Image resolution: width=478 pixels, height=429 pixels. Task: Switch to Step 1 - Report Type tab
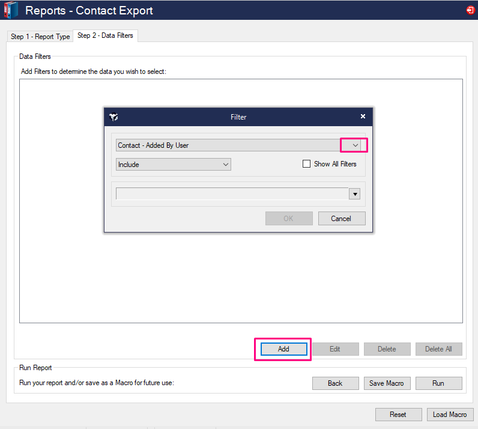coord(40,37)
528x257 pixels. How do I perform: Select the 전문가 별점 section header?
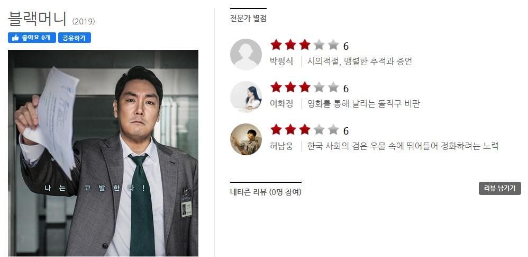click(x=248, y=19)
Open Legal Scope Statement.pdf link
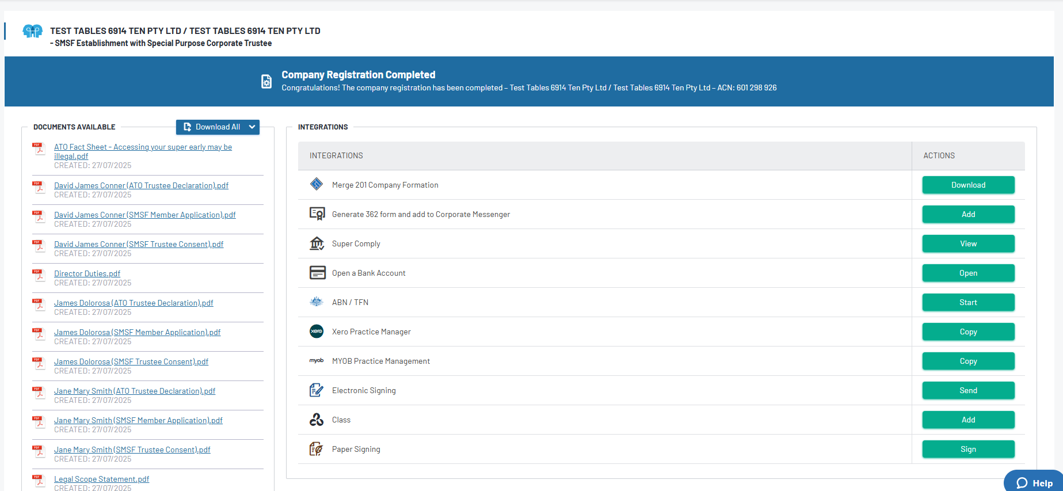Image resolution: width=1063 pixels, height=491 pixels. [x=101, y=479]
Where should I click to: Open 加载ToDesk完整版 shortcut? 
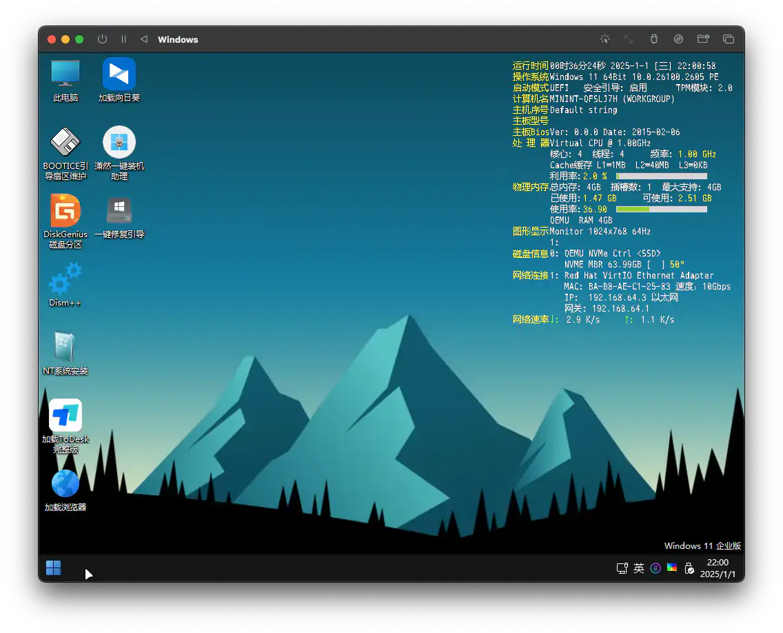[65, 416]
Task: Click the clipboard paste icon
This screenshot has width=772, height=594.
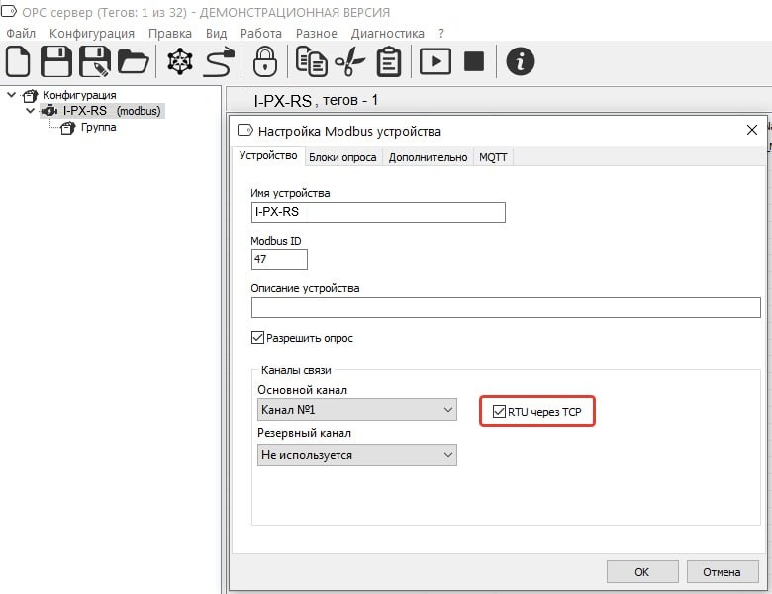Action: coord(389,61)
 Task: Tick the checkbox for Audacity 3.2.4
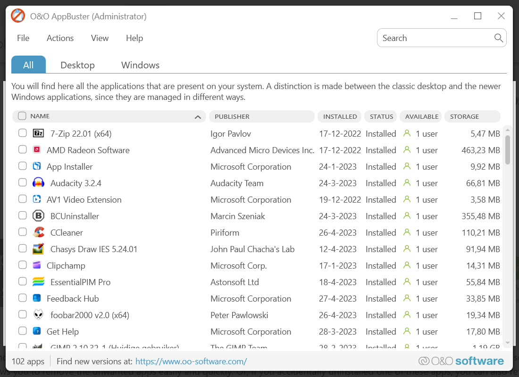(x=22, y=183)
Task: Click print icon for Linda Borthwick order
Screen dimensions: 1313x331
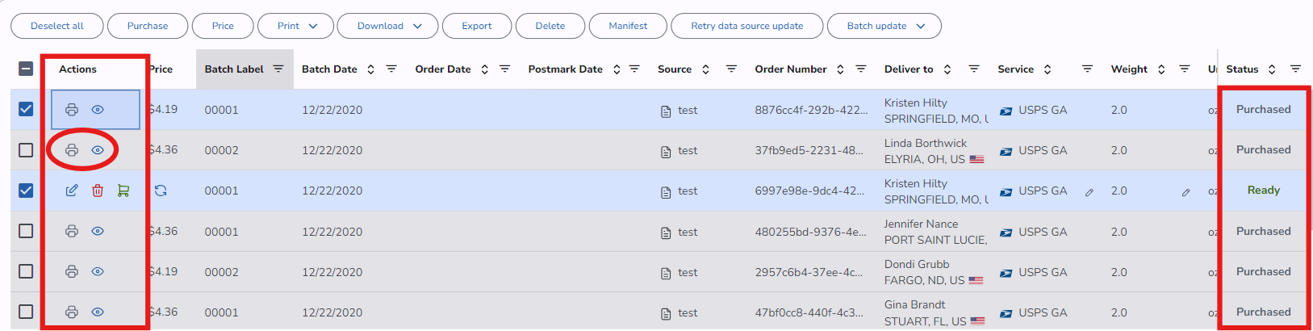Action: tap(72, 150)
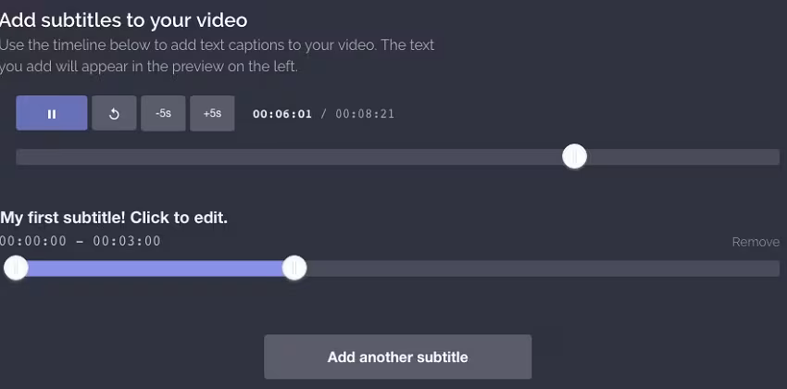Jump forward with the +5s button
Viewport: 787px width, 389px height.
212,114
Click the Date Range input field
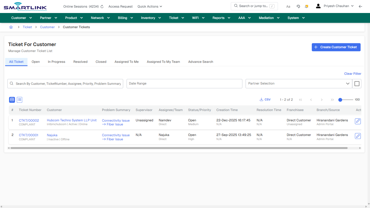Image resolution: width=370 pixels, height=208 pixels. pos(184,83)
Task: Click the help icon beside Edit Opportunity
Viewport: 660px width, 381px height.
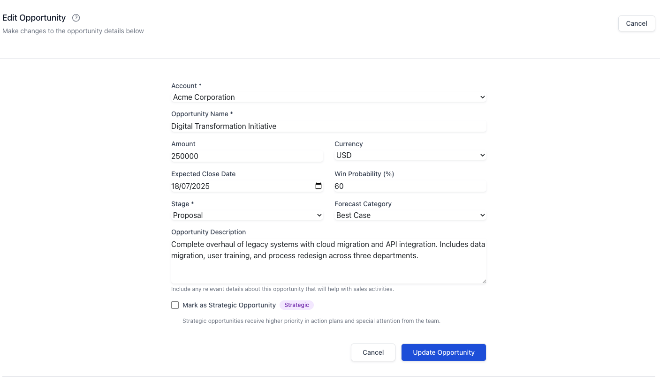Action: pyautogui.click(x=76, y=18)
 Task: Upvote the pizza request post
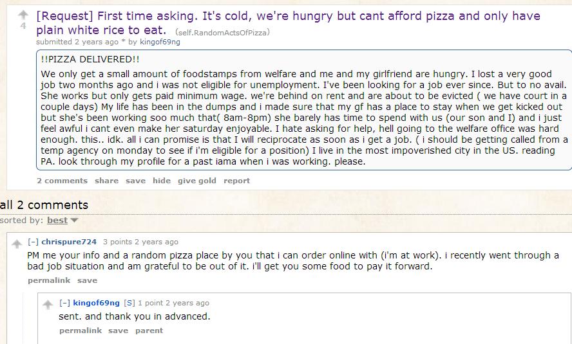coord(23,15)
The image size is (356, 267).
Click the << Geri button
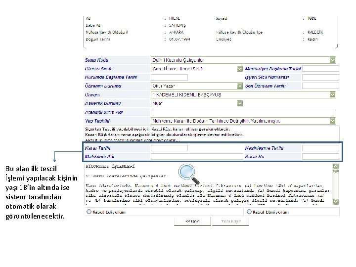(192, 221)
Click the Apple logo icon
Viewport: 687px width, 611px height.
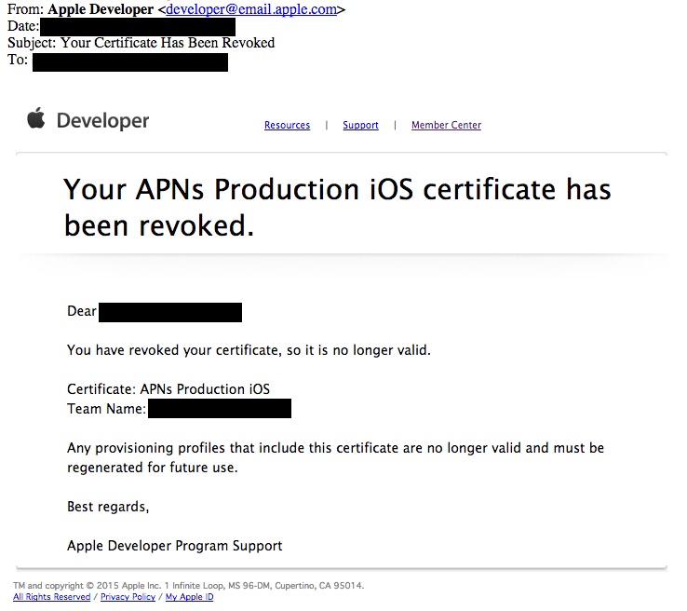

◆ ◆ ◆ ◆

- WORK REQUIRED
Print the material in full and exactly; the pictures must not be printed.

- RESPONSE
Image resolution: width=478 pixels, height=429 pixels. Task: Switch to Step 1 - Report Type tab
coord(40,37)
528x257 pixels. How do I perform: Select the 전문가 별점 section header?
click(x=248, y=19)
Open Legal Scope Statement.pdf link
Image resolution: width=1063 pixels, height=491 pixels. [x=101, y=479]
Where should I click to: Open 加载ToDesk完整版 shortcut? 
[65, 416]
Task: Click the clipboard paste icon
This screenshot has width=772, height=594.
Action: coord(389,61)
 Task: Tick the checkbox for Audacity 3.2.4
(x=22, y=183)
Task: Click print icon for Linda Borthwick order
Screen dimensions: 1313x331
Action: tap(72, 150)
Jump forward with the +5s button
Viewport: 787px width, 389px height.
212,114
Click the Date Range input field
Image resolution: width=370 pixels, height=208 pixels. pos(184,83)
Task: Click the help icon beside Edit Opportunity
Viewport: 660px width, 381px height.
Action: pyautogui.click(x=76, y=18)
 Task: Upvote the pizza request post
coord(23,15)
The image size is (356, 267).
Click the << Geri button
(192, 221)
Click the Apple logo icon
Viewport: 687px width, 611px height.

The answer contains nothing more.